Lake in the state of Minnesota, United States

Bad Medicine Lake is a spring-fed lake located in Forest Township in Becker County, Minnesota. It got its name from the fact that early Native Americans in the area thought that a lake with neither inlet nor outlet was a place of bad omen ("bad medicine") and would not hunt or fish near the lake.

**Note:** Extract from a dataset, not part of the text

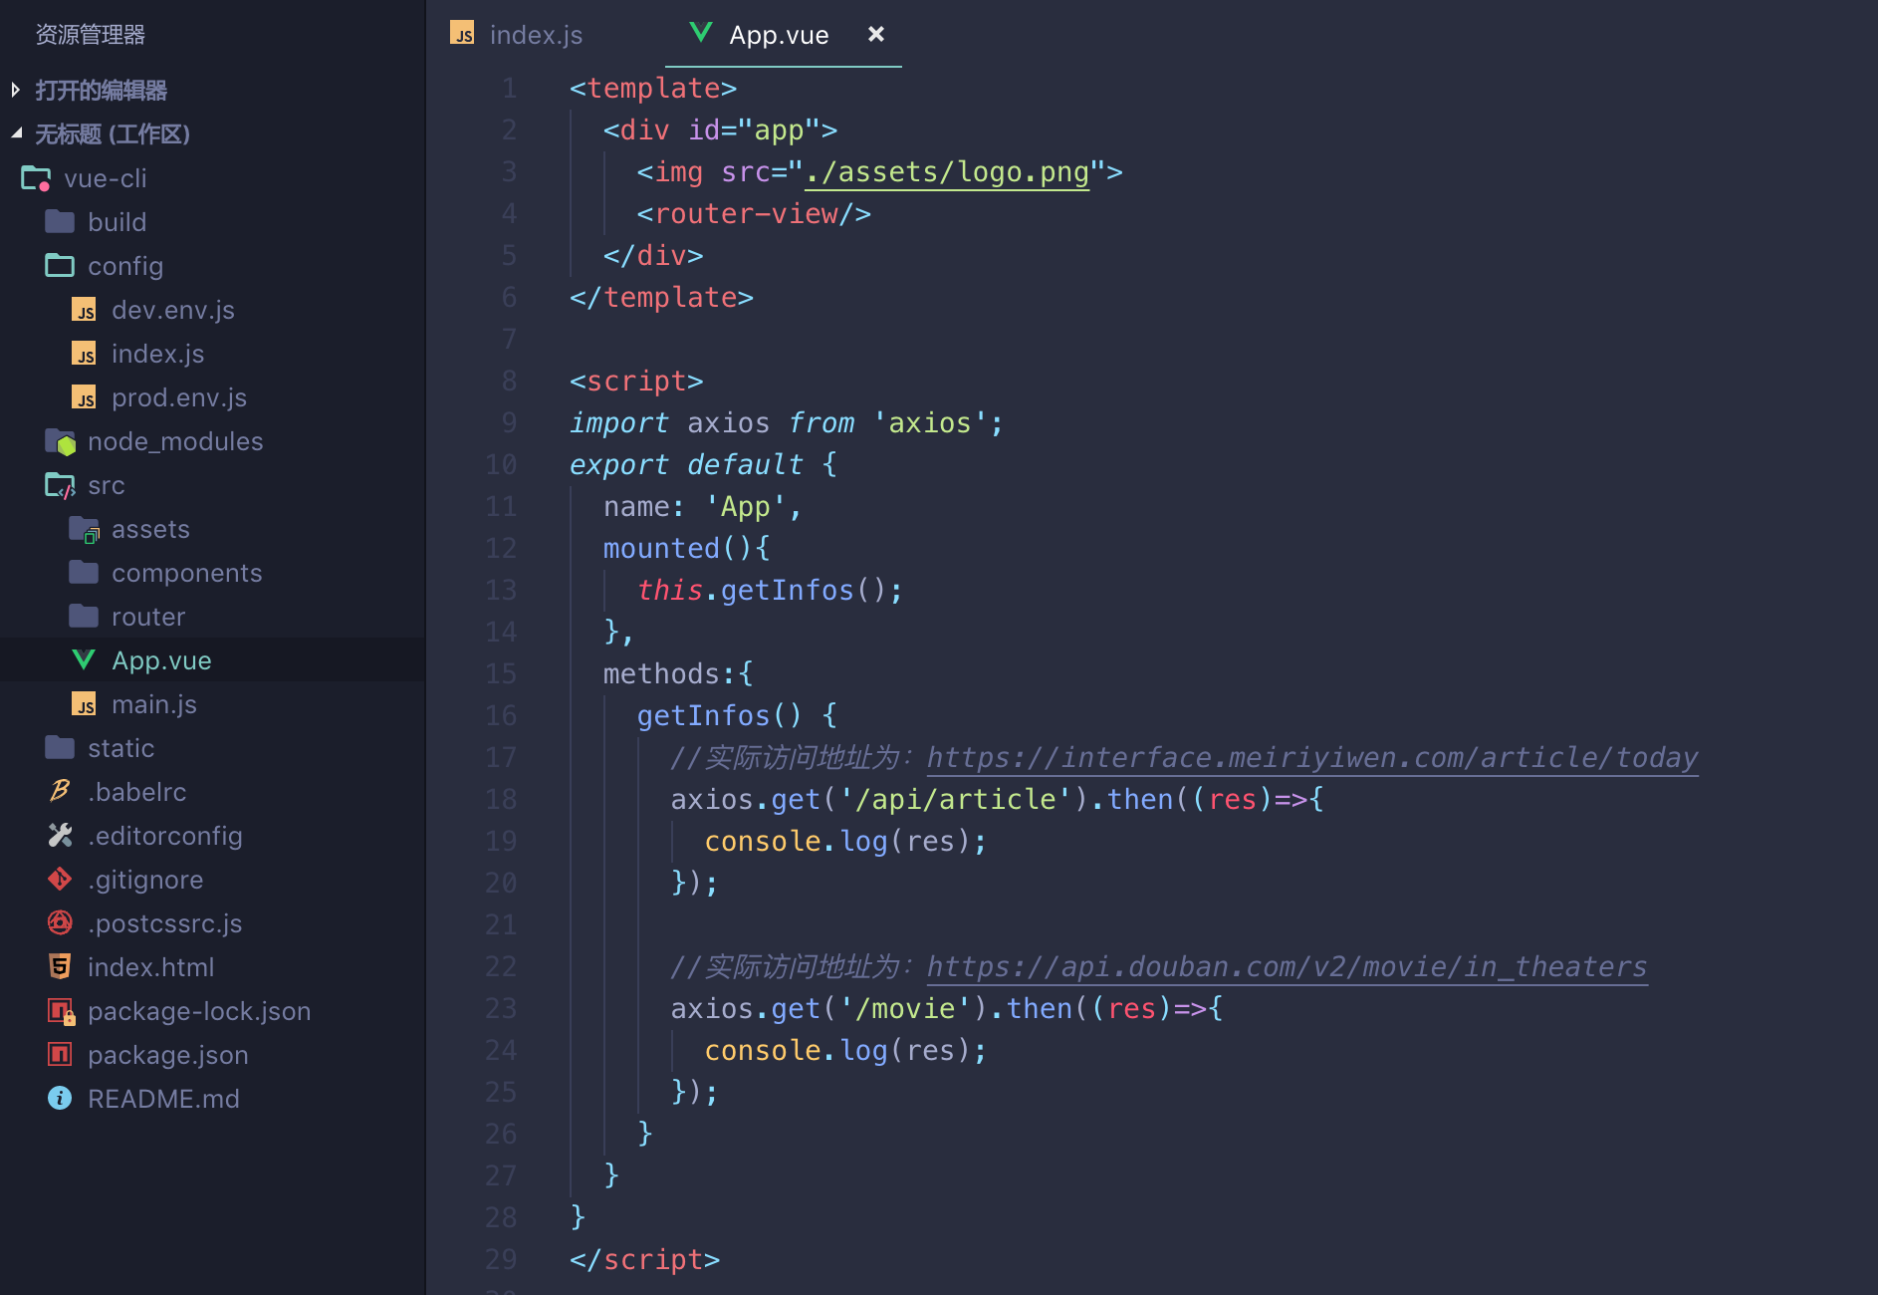1878x1295 pixels.
Task: Open the meiriyiwen article URL in the comment
Action: click(1310, 757)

The lake is approximately five miles long, a half mile wide, and reaches depths of up to 90 ft. It is known for its clear, cold waters and rainbow trout fishing. It has experienced dramatic changes in its fish habitat and fish community in the last 35 years. Regarded as a bass/panfish lake in the 1950s and 1960s, the lake is now managed primarily for rainbow trout and walleye. The DNR turned Bad Medicine Lake into a trout lake in 1977, following an explosion of native crayfish that eliminated the vegetation used by bass and panfish. Roughly 16,000 rainbow trout are stocked annually, including Kamloops and Madison strains.

There are three active resorts located on the lake: Bad Medicine Resort and Campground, Veronen's Resort and High Pines Resort.